> Collected data entries
------------------------------------------------
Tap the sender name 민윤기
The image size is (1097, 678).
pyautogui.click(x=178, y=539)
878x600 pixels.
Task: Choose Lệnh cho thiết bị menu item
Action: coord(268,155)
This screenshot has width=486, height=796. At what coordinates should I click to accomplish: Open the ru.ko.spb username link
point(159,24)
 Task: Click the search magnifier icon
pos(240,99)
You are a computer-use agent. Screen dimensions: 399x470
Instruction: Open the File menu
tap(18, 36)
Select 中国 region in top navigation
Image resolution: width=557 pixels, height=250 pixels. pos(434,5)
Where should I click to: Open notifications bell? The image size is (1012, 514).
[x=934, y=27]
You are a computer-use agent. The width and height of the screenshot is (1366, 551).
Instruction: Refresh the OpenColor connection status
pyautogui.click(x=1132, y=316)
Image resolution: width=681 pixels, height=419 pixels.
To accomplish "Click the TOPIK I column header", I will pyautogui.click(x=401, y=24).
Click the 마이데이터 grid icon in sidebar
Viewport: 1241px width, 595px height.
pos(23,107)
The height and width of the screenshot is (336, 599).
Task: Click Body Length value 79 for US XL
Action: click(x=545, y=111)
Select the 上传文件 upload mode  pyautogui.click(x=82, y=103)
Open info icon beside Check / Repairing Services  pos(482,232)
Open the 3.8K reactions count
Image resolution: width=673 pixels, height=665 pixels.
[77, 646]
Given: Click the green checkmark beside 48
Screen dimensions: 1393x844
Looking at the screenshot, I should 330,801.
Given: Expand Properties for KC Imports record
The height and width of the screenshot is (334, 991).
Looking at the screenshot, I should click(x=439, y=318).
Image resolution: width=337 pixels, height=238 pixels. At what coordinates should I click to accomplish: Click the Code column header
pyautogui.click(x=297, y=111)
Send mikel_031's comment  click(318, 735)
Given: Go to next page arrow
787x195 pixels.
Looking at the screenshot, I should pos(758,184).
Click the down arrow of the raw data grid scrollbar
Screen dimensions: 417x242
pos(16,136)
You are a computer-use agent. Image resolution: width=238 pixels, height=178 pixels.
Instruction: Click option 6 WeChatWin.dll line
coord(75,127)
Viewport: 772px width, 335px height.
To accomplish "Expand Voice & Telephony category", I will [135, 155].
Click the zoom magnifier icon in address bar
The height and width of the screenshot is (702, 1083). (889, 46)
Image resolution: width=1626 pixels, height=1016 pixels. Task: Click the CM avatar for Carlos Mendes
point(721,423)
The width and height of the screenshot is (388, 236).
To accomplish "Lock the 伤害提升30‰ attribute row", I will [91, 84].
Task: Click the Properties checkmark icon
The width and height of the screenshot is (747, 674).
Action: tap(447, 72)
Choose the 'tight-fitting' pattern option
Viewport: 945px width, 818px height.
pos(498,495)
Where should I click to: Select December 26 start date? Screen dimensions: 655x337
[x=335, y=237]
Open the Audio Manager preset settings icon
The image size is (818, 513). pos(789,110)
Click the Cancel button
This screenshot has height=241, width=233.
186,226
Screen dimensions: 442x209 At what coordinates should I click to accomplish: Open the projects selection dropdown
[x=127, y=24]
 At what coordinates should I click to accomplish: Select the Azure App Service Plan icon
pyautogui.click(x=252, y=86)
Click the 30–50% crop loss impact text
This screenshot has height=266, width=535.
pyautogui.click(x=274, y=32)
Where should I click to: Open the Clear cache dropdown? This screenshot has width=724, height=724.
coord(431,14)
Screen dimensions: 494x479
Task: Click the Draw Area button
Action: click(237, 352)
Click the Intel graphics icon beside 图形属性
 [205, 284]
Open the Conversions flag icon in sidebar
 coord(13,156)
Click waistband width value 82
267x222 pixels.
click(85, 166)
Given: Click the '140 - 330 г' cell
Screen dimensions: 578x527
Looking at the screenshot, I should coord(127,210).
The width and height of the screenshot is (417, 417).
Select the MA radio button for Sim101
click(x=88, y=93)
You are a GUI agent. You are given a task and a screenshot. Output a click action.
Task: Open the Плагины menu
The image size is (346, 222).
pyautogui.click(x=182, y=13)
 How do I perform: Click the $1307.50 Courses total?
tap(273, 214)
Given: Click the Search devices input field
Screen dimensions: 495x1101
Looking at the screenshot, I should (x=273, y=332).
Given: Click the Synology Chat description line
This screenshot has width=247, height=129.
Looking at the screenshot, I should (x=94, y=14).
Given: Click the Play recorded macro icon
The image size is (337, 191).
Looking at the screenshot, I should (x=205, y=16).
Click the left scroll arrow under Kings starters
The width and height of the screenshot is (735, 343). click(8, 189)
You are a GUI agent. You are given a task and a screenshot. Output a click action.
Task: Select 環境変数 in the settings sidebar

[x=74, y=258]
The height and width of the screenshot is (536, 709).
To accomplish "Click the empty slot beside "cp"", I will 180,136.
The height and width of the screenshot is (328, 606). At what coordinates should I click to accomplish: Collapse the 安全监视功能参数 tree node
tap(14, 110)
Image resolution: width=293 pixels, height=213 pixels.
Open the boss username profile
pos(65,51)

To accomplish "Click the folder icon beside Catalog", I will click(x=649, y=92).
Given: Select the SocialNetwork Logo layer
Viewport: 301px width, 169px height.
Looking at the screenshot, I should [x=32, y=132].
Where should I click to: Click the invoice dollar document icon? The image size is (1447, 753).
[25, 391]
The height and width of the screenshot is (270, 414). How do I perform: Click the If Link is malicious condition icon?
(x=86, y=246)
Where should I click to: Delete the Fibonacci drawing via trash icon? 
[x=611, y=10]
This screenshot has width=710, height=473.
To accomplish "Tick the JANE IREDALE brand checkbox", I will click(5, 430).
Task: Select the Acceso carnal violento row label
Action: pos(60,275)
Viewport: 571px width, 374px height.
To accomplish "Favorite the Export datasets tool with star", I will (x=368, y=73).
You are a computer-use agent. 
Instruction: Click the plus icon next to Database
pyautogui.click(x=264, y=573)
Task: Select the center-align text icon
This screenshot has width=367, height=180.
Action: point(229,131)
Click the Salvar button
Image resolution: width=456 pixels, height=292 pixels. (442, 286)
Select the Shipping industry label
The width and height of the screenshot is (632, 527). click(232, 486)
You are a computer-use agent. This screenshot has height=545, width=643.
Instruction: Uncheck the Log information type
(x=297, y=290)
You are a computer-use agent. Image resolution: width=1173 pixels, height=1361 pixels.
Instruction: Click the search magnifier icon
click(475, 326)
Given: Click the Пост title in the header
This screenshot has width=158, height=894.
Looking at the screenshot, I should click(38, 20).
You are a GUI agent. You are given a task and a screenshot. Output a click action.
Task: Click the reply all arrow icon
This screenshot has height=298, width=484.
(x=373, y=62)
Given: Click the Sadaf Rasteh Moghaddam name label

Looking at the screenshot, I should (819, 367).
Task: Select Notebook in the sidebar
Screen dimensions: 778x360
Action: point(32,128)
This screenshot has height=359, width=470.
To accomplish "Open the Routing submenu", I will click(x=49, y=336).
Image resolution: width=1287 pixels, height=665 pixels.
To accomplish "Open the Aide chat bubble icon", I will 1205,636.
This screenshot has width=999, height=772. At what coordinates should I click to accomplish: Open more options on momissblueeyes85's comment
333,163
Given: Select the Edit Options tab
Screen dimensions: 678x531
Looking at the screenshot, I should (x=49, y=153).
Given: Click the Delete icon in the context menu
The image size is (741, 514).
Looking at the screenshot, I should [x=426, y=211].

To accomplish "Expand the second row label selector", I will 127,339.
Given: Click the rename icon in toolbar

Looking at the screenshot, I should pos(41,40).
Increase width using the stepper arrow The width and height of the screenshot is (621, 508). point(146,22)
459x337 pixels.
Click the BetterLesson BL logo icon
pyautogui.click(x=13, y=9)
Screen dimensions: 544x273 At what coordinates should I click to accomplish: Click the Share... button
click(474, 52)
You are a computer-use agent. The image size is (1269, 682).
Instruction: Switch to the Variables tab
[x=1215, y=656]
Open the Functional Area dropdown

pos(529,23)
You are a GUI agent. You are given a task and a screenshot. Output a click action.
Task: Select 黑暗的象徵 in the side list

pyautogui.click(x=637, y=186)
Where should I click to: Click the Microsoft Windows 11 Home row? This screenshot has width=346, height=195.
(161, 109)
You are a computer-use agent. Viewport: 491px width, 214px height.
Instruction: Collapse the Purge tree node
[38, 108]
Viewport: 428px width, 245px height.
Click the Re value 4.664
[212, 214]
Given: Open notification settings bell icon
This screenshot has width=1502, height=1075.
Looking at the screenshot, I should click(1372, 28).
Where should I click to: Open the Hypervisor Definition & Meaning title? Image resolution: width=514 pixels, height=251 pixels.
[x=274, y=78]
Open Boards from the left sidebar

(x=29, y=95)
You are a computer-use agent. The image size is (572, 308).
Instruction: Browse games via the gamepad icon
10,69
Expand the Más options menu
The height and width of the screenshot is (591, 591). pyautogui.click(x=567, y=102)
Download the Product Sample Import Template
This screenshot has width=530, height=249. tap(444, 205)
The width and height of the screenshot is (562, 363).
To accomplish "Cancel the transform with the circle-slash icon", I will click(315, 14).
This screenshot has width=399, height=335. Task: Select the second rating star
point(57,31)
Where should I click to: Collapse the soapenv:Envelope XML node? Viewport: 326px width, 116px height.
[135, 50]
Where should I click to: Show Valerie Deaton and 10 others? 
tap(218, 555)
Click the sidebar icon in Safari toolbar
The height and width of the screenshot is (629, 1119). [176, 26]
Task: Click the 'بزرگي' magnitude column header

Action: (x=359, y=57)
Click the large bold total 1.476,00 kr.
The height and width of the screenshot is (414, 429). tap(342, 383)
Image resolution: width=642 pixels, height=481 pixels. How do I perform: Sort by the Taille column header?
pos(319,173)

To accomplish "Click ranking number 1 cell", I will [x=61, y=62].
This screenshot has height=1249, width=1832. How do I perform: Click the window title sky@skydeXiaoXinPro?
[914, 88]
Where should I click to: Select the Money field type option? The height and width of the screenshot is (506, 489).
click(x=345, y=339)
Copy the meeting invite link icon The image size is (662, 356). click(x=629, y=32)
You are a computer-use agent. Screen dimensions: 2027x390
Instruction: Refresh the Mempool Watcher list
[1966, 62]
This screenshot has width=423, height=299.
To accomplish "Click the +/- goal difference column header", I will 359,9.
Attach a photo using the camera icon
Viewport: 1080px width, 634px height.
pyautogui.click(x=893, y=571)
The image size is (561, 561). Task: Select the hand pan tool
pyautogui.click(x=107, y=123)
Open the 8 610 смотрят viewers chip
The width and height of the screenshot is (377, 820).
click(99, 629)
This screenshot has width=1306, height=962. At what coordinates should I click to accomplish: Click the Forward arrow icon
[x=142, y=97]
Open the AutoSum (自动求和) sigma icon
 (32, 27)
------------------------------------------------
> WHAT IS REQUIRED
Find every line in the records above that contains the word "Properties", and copy each one.

> WRITTEN RESPONSE
Given: Expand Properties for KC Imports record
Task: Click the Properties checkmark icon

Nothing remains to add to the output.